Ab-initio approach for gap plasmonics

TL;DR

This paper introduces a first-principles methodology to compute tunnel conductivities in gap plasmonics, revealing complex frequency-dependent behaviors that enhance understanding of charge transfer in nanoscale metallic gaps.

Contribution

It develops a density functional theory-based approach to calculate tunnel conductivities, advancing the modeling of quantum effects in gap plasmonics beyond previous simplified models.

Findings

Frequency dependence of tunnel conductivity is more complex than previously assumed.

First-principles calculations show significant variation in tunnel conductivities at infrared and optical frequencies.

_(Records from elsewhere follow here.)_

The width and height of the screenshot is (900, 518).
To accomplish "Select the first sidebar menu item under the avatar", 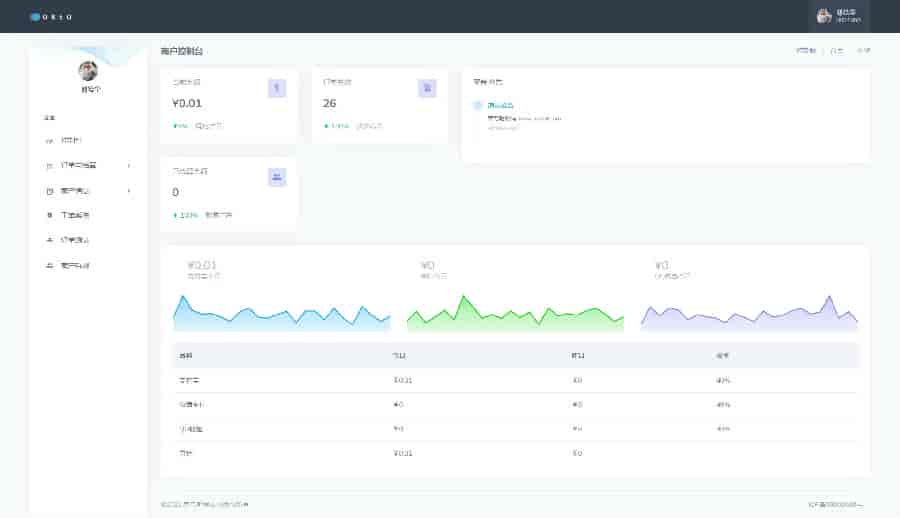I will pos(72,139).
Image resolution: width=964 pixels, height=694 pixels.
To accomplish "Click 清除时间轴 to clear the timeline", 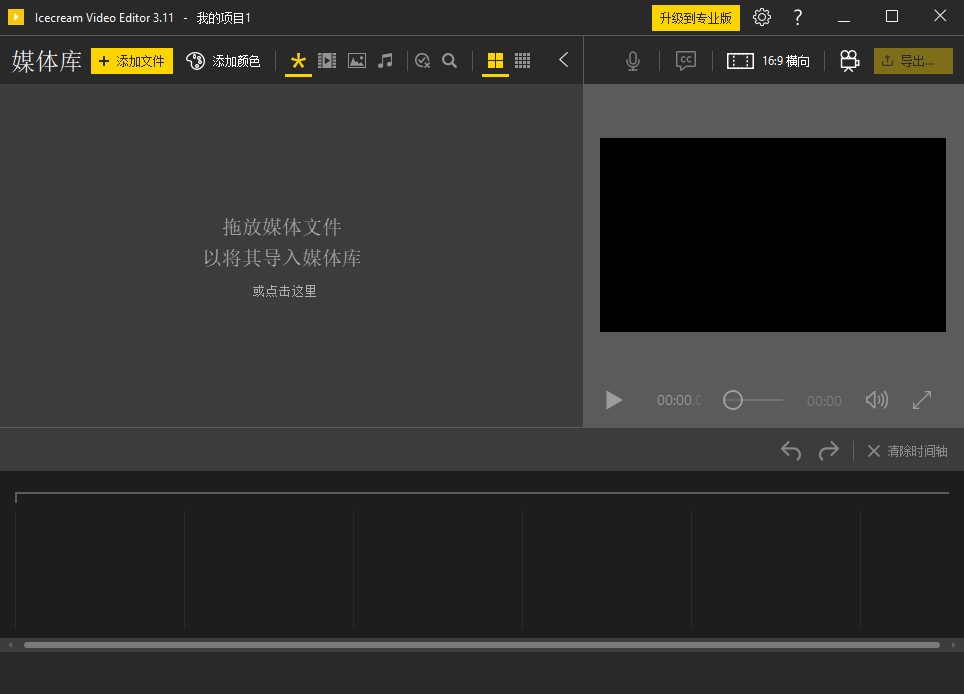I will (x=915, y=451).

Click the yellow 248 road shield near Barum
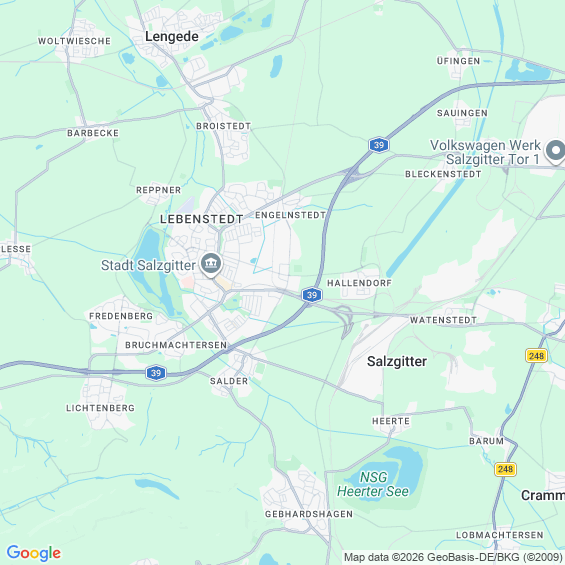[x=505, y=469]
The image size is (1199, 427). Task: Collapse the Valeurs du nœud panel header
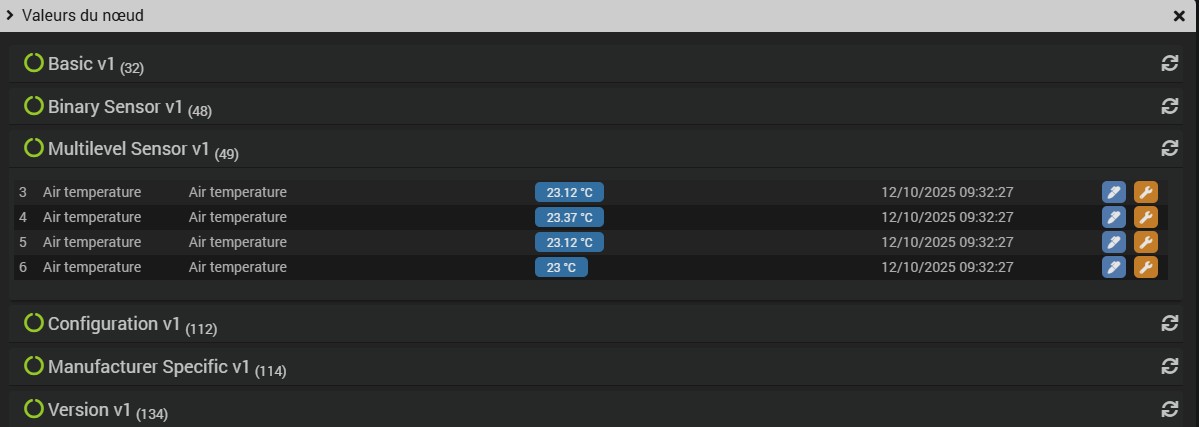pos(10,16)
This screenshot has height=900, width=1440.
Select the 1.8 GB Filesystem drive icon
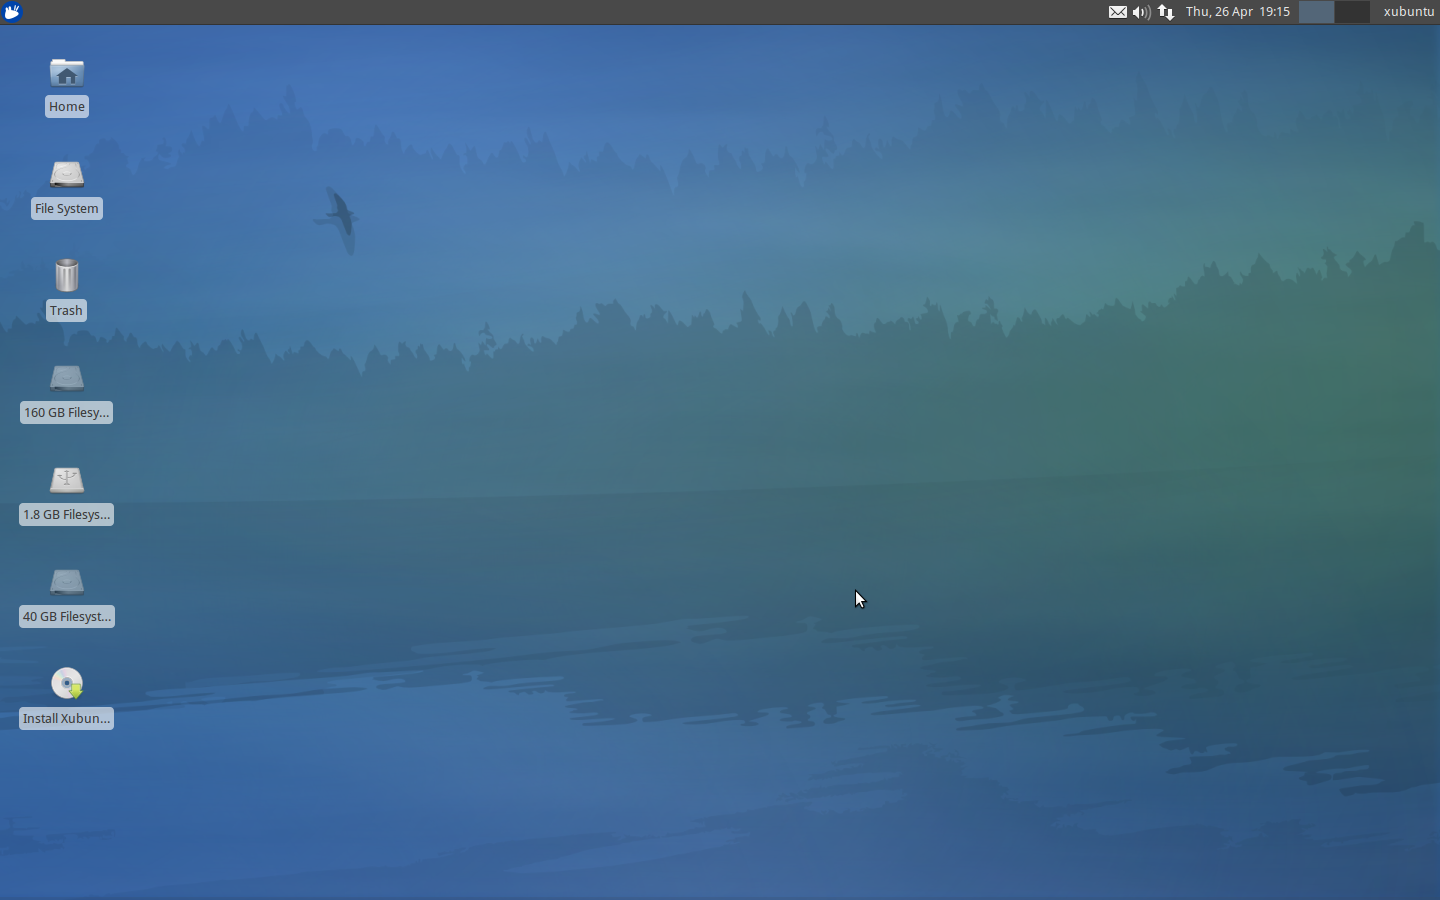[66, 481]
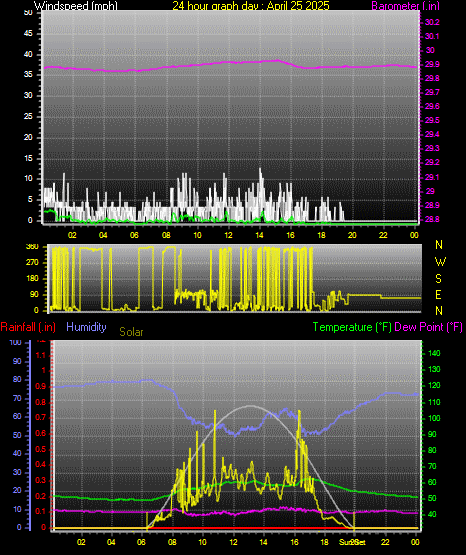Click the 12 hour marker on windspeed graph
This screenshot has height=555, width=466.
pyautogui.click(x=228, y=235)
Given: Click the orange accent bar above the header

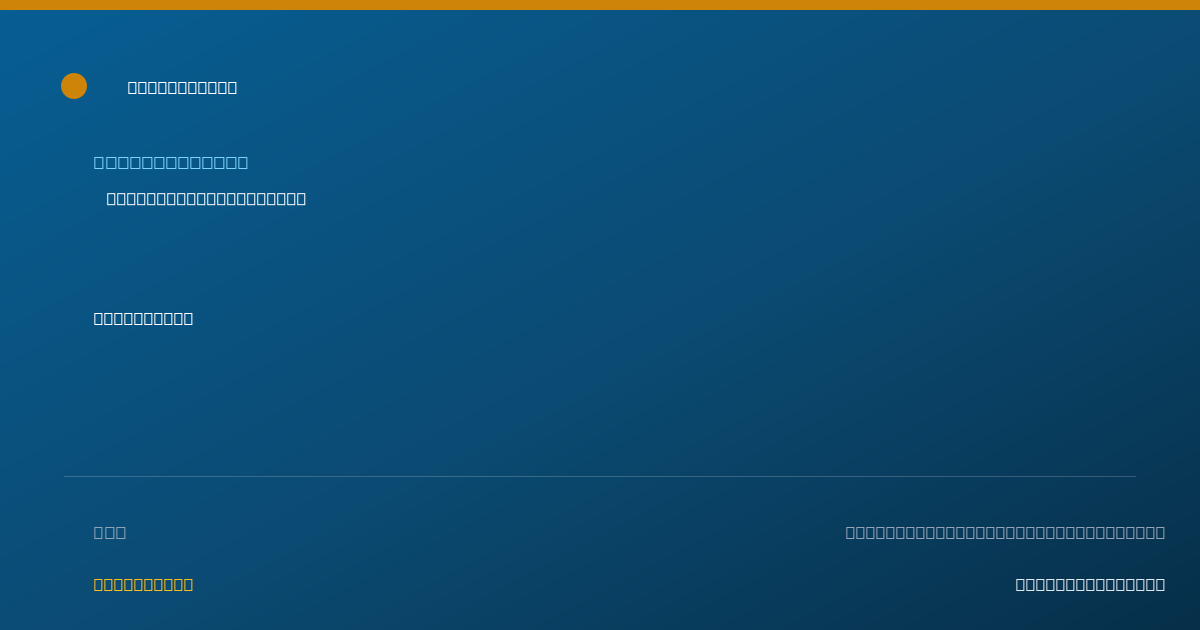Looking at the screenshot, I should (600, 5).
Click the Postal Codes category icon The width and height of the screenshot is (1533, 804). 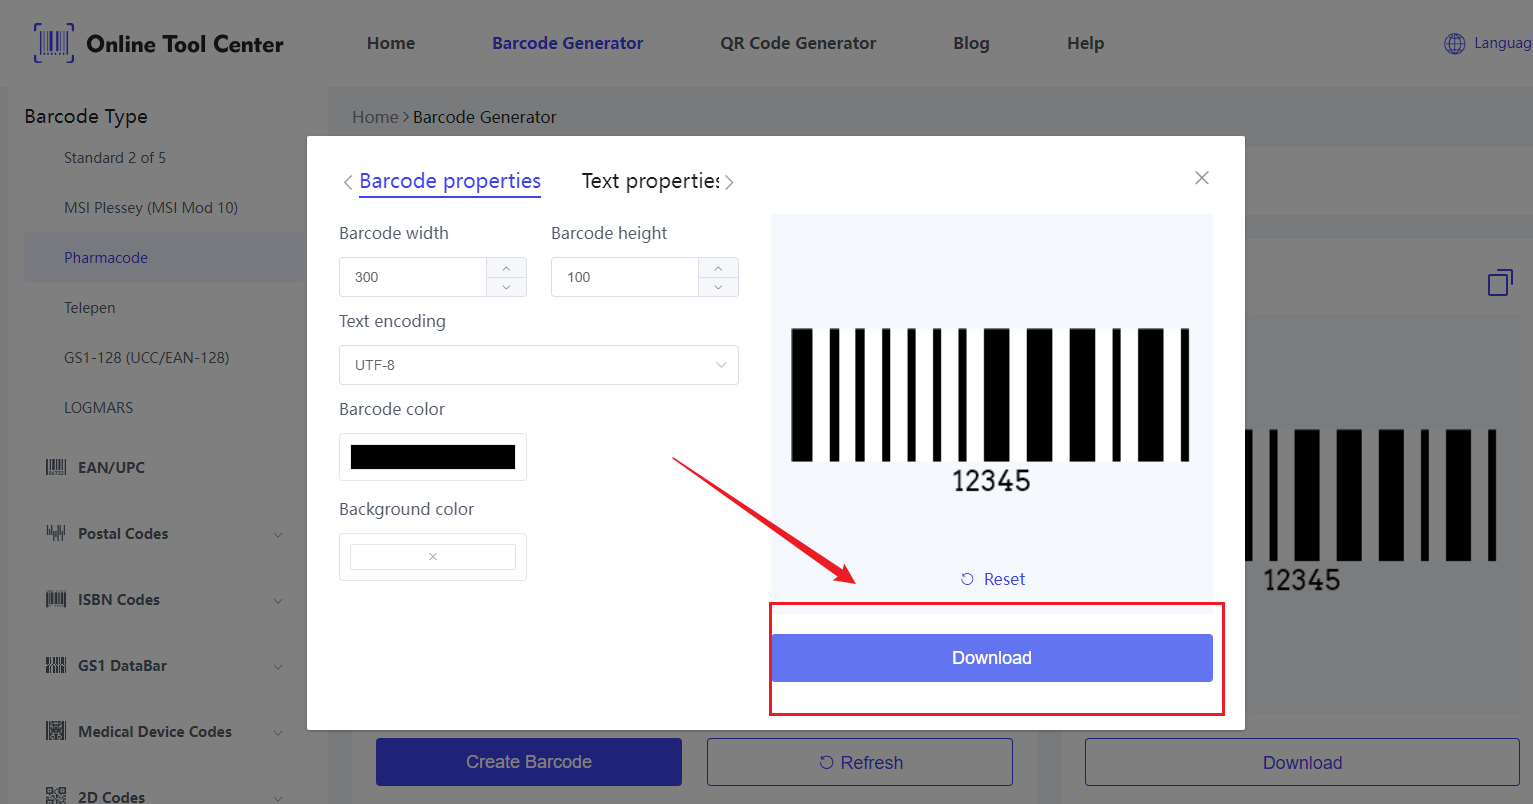[x=56, y=533]
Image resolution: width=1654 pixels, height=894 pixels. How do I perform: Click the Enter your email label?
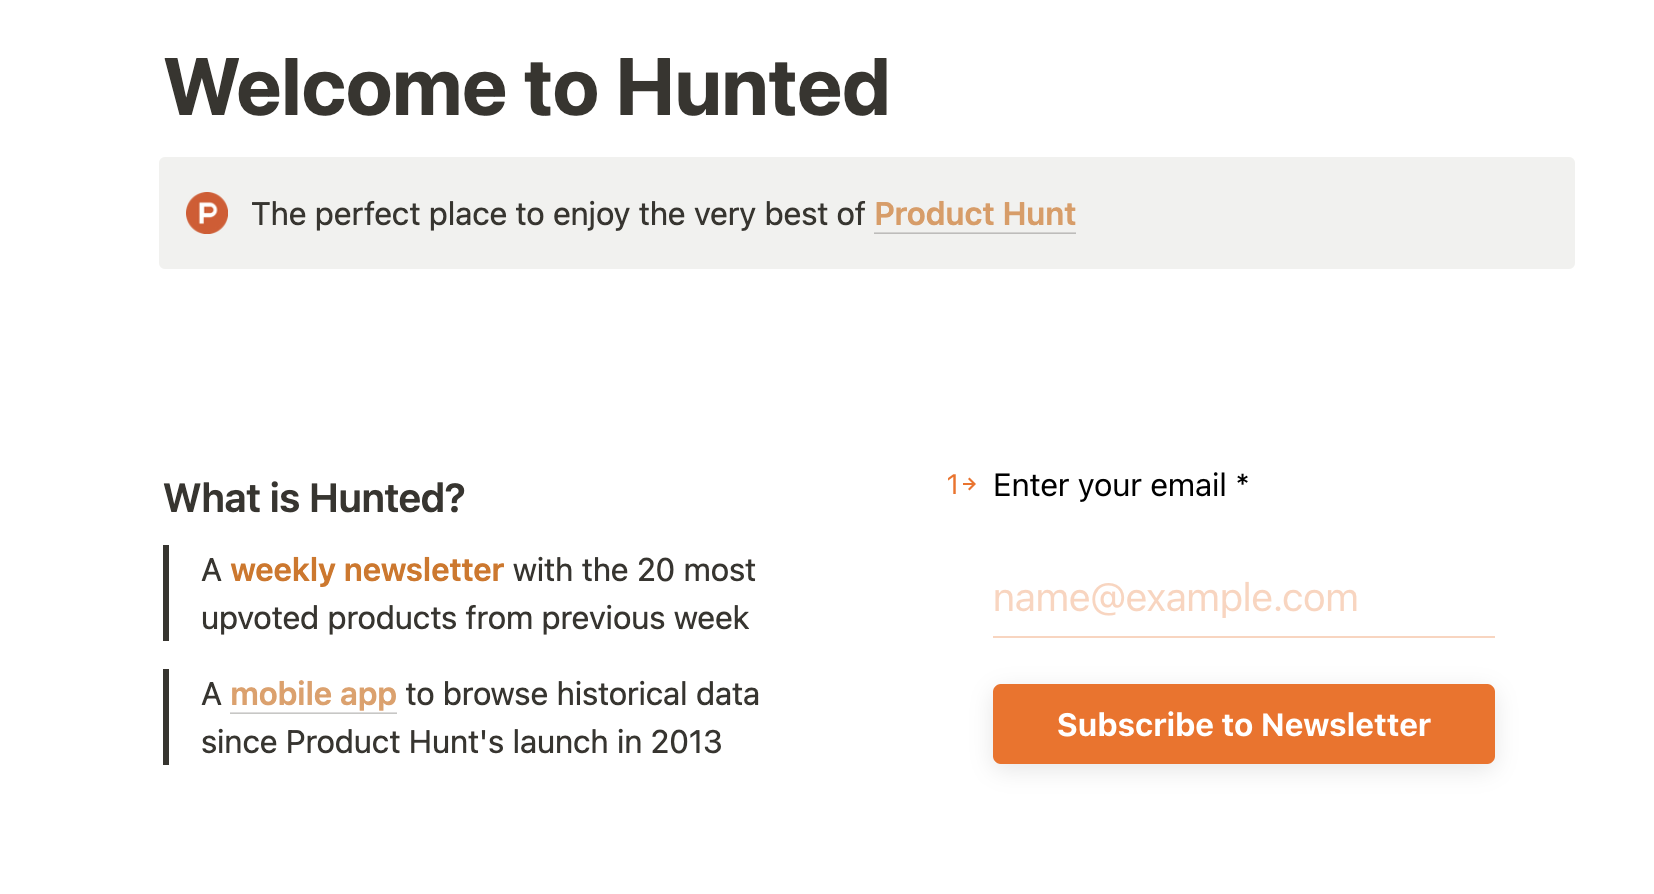coord(1109,485)
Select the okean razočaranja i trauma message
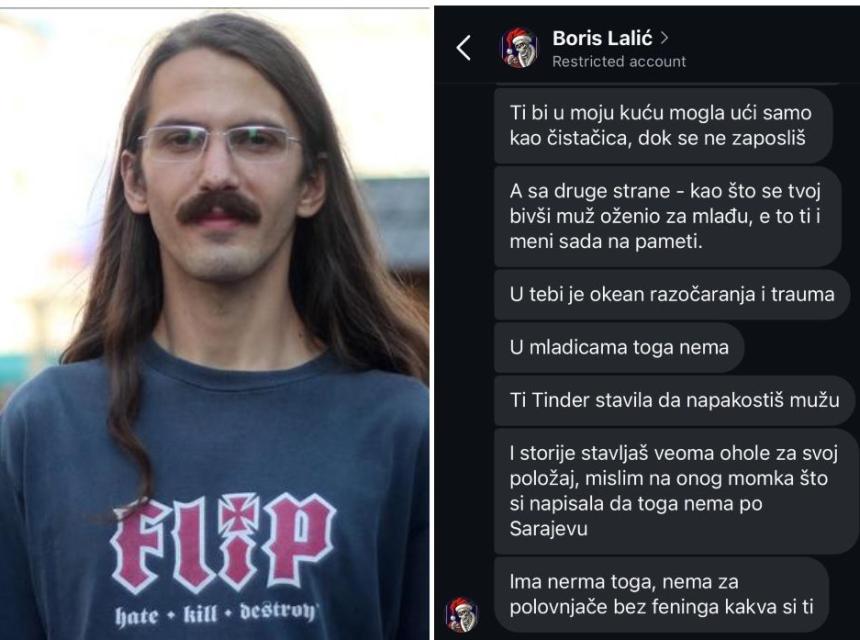The height and width of the screenshot is (640, 860). click(672, 294)
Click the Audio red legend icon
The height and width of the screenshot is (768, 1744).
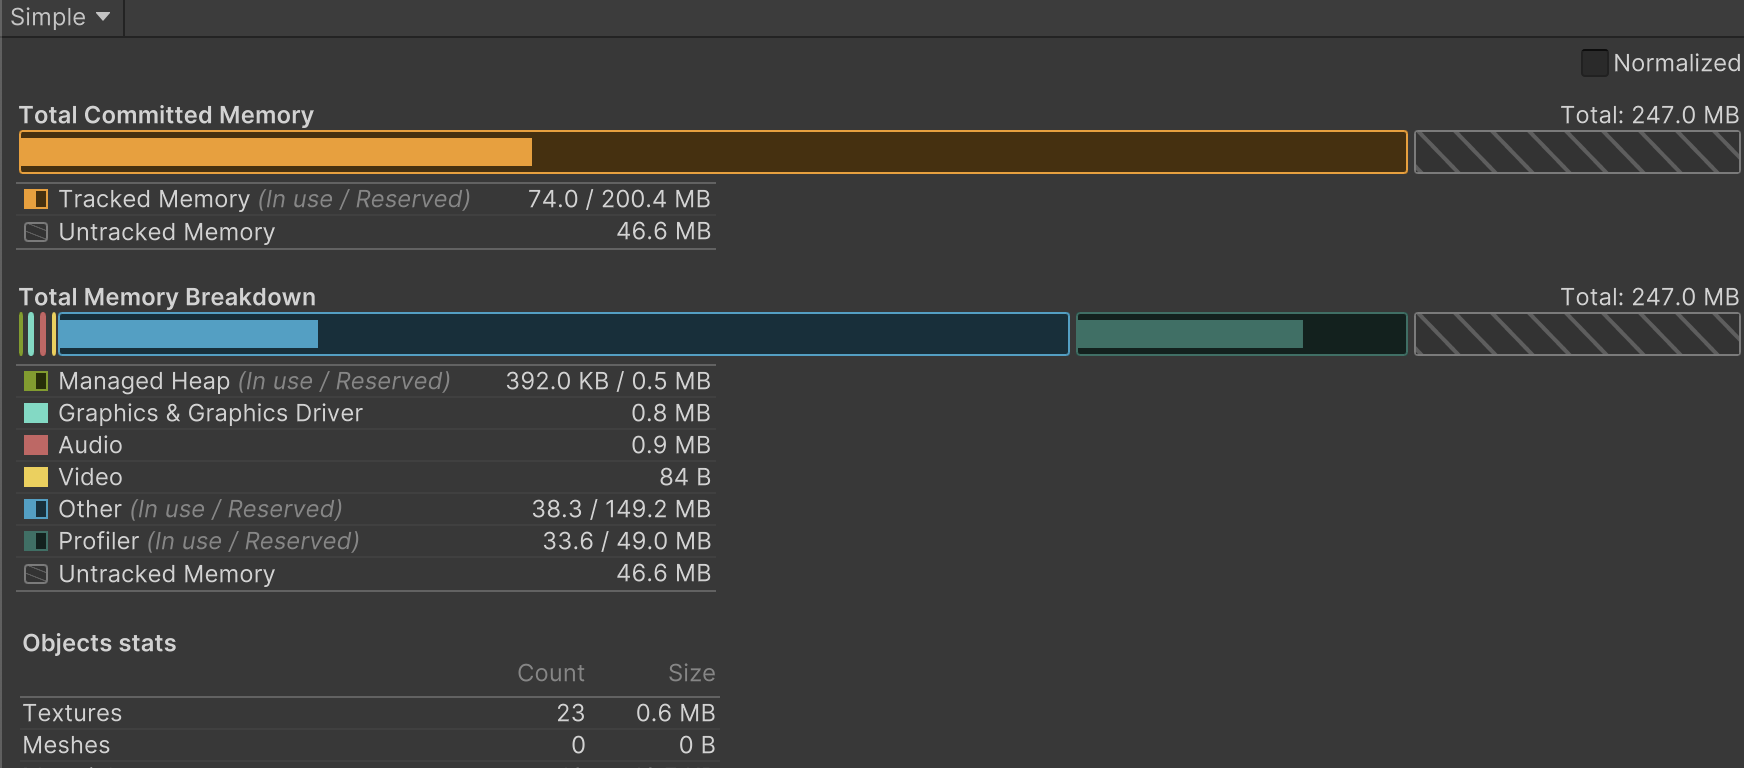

Methodology applied to a sodium jellium model demonstrates its effectiveness in realistic scenarios.

Abstract

Gap plasmonics deals with the properties of surface plasmons in the narrow region between two metallic nanoparticles forming the gap. For sub-nanometer gap distances electrons can tunnel between the nanoparticles leading to the emergence of novel charge transfer plasmons. These are conveniently described within the quantum corrected model by introducing an artificial material with a tunnel conductivity inside the gap region. Here we develop a methodology for computing such tunnel conductivities within the first-principles framework of density functional theory, and apply our approach to a jellium model representative for sodium. We show that the frequency dependence of the tunnel conductivity at infrared and optical frequencies can be significantly more complicated than previously thought.